Requirement:
Reproduce the whole post titled "The Emperor’s New Research" below, word for word with no changes.

===== Provided text =====

The Emperor’s New Research

February 18, 2016

Earlier this month a naked couple in their fifties were caught having sex in public at North Sydney. Apparently they were just going for it at the edge of a park 10 metres from the road! They were charged with wilful and obscene exposure.

That is a disgrace! Charging them, I mean. We should be giving them a medal not wasting valuable police time and resources.

It can hardly be any more disturbing than Shane Warne running around the jungle in his undies looking like Malibu Ken or his theories on evolution.

I say they should be let off with a warning. You have to remember these people grew up in the 70s. Their parents were probably reading ‘The Joy of Sex’ and going to “key” parties so they may very well be just a product of their environment.

New sex trend

You know how we follow trends in fashion, food, what we like to watch, blah blah; well apparently it’s no different when it comes to sex.

A trend that’s got people talking is a sexual practice called karezza. It’s being used by sex therapists to augment relationships and
resuscitate sex lives.

The thrust of it (pardon the pun) is not to have an orgasm whilst you’re having regular relations with your partner. I’ll just repeat that – NOT to have an orgasm when you’re having sex with your partner to improve your sex life.

I find this confusing. I was telling my girlfriends about it at a party. It was met with quizzical looks and scrunched up faces, like they had just detected an unpleasant smell.

“Well Peter and I were practising ‘kerazza’ for years – albeit unknowingly. It was one of the reasons I divorced him,” said my friend Kate.

Orgasm hangover

Research has indicated that the “problem” with having orgasms for some couples is it creates a ‘hangover’ as the dopamine goes through the roof and then crashes, which can result in negative feelings.

===== Material supplied =====

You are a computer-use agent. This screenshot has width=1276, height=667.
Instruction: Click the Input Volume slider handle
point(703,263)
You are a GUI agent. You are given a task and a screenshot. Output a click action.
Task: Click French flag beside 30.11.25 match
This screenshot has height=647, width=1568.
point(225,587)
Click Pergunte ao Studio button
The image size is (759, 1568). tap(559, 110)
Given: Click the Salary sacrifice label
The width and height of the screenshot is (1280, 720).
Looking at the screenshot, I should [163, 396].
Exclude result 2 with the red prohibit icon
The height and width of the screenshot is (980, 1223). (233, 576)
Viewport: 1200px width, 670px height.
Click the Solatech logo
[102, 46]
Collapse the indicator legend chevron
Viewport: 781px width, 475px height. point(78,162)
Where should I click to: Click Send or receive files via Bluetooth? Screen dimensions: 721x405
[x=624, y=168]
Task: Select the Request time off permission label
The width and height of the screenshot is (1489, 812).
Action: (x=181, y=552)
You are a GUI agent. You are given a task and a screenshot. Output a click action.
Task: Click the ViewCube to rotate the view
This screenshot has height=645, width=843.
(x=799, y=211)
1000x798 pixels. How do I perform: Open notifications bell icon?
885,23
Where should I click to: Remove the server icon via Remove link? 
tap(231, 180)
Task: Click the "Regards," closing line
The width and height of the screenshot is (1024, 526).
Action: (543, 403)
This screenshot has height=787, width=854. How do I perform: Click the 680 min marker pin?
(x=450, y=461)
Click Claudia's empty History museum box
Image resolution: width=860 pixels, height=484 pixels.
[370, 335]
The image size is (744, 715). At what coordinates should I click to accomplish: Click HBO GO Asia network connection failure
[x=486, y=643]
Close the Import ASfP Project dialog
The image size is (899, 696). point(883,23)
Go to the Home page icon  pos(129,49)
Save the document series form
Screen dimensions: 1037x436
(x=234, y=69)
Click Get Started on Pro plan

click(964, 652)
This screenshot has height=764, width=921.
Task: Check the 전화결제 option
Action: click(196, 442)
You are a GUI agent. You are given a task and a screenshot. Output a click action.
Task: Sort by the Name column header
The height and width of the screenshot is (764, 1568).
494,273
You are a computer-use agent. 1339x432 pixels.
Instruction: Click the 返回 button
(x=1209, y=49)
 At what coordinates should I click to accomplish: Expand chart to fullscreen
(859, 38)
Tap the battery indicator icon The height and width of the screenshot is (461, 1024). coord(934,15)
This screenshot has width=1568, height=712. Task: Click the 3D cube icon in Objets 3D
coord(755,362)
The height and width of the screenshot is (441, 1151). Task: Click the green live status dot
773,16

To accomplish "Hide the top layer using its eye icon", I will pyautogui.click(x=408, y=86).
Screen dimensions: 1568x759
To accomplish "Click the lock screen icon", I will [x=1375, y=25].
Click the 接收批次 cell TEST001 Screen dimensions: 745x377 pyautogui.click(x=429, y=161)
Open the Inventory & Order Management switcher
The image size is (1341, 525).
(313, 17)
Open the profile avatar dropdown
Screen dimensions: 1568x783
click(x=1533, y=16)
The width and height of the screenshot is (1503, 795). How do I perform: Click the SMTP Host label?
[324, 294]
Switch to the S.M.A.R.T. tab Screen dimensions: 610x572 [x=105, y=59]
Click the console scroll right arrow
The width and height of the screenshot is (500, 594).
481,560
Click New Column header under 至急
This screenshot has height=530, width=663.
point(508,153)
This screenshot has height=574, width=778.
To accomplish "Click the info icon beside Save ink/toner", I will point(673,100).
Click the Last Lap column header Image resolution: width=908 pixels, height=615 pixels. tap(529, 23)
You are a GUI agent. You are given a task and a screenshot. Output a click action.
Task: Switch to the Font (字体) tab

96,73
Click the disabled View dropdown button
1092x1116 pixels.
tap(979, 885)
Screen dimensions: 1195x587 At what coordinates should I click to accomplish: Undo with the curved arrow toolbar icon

=====

Task response:
The Emperor’s New Research

February 18, 2016

Earlier this month a naked couple in their fifties were caught having sex in public at North Sydney. Apparently they were just going for it at the edge of a park 10 metres from the road! They were charged with wilful and obscene exposure.

That is a disgrace! Charging them, I mean. We should be giving them a medal not wasting valuable police time and resources.

It can hardly be any more disturbing than Shane Warne running around the jungle in his undies looking like Malibu Ken or his theories on evolution.

I say they should be let off with a warning. You have to remember these people grew up in the 70s. Their parents were probably reading ‘The Joy of Sex’ and going to “key” parties so they may very well be just a product of their environment.

New sex trend

You know how we follow trends in fashion, food, what we like to watch, blah blah; well apparently it’s no different when it comes to sex.

A trend that’s got people talking is a sexual practice called karezza. It’s being used by sex therapists to augment relationships and
resuscitate sex lives.

The thrust of it (pardon the pun) is not to have an orgasm whilst you’re having regular relations with your partner. I’ll just repeat that – NOT to have an orgasm when you’re having sex with your partner to improve your sex life.

I find this confusing. I was telling my girlfriends about it at a party. It was met with quizzical looks and scrunched up faces, like they had just detected an unpleasant smell.

“Well Peter and I were practising ‘kerazza’ for years – albeit unknowingly. It was one of the reasons I divorced him,” said my friend Kate.

Orgasm hangover

Research has indicated that the “problem” with having orgasms for some couples is it creates a ‘hangover’ as the dopamine goes through the roof and then crashes, which can result in negative feelings.